Required work:
Echo the entries starting at the line containing "Click the refresh icon in top bar" and stopping after the line containing "click(146, 15)". Omit the pictures from your answer.

Input data:
§

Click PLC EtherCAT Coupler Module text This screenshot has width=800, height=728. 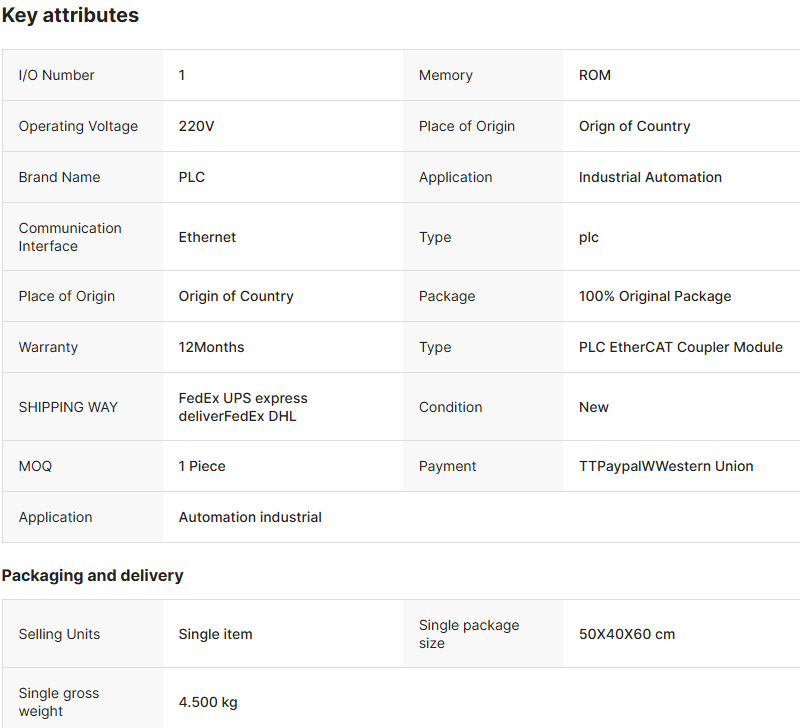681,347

§

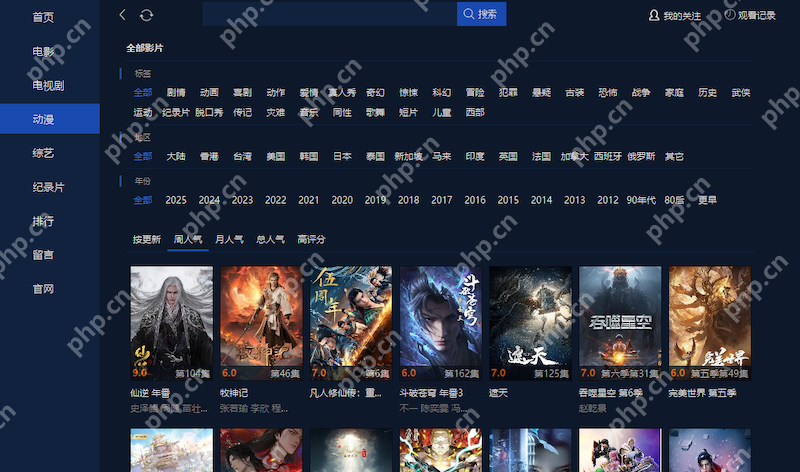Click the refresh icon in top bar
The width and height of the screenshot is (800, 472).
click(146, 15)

§

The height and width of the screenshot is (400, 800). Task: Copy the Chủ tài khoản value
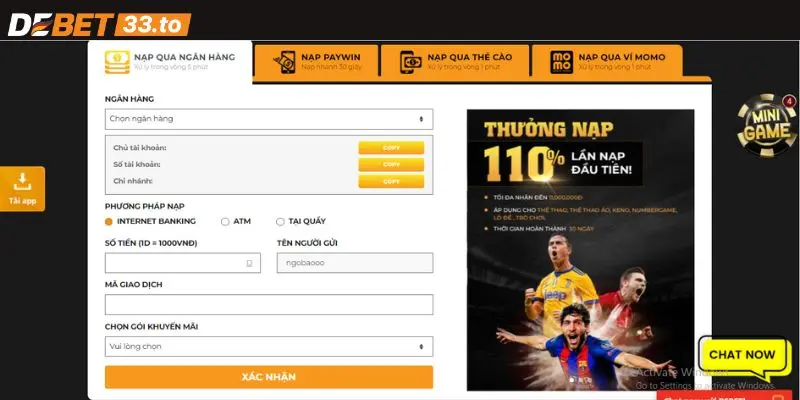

§

Solution to this exercise:
Click the refresh icon in top bar
The width and height of the screenshot is (800, 472).
click(146, 15)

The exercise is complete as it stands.